Tomorrow I begin my 15th year of teaching. Though I’m a bit nervous, I’m hopeful and ready to see what I can do.
The last two or three years haven’t been pretty. They’ve been filled with anxiety, handwringing, and lots of doubt.
One of my biggest doubts has been that I no longer connect with my students. Maybe it’s age. Or race. Or something else. Whatever it is, I’ve felt a distance. The classroom is surreal, not genuine. The students and I play parts, just go through the motions. We’re caricatures, not people.
Yes, this sounds like burnout.
My usual response is, Let’s make things real again. Let’s tell the truth. Let’s build relationships and stay present in my teaching.
I think that’s part of the answer, but I’m realizing something much more powerful: There’s really nothing real about the classroom in the first place. And that’s OK.
In classrooms, we are all playing parts. It just matters which parts we’re playing.
In my best years of teaching, my students think of me as more than what I am. They might say they want to know the real me, but they prefer details that offer edginess, attitude, and charisma.
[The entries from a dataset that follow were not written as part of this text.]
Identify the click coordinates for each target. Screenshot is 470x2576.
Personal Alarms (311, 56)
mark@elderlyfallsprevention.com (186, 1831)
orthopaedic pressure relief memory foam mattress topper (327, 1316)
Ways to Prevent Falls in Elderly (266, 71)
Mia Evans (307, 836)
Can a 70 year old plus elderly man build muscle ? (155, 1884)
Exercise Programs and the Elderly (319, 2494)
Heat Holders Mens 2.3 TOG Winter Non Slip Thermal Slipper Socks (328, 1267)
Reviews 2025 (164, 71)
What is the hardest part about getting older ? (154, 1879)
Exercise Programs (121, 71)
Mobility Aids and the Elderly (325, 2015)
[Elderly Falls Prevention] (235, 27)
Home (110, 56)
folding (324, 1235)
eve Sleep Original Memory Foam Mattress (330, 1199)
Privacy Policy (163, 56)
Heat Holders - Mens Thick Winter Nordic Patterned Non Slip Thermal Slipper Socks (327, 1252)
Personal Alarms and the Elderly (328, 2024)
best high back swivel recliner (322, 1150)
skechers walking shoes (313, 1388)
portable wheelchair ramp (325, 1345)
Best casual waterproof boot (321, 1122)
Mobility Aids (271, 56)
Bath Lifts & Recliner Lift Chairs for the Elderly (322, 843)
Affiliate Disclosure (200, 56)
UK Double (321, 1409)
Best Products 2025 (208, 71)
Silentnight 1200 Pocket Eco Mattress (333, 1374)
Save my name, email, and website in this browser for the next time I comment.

Reputation becomes reality.
In my best years of teaching, I think of my students as more than what they are. They’re not just the first in their families to go to college. No, they’re heroes: they vanquish the AP test, they defeat their opponents at the state civics tournament, they leave graduate students awestruck.
The best classrooms, after all, are places of myth. Not the bad kind of myth. The kind of myth with heroes and gods, the legendary kind of myth.
My best years have been when I’ve allowed a little fiction to flourish. I hope that this year, instead of trying for a new version of reality, I’ll feel free to make something up. Maybe it won’t be real, but it’ll be the truth.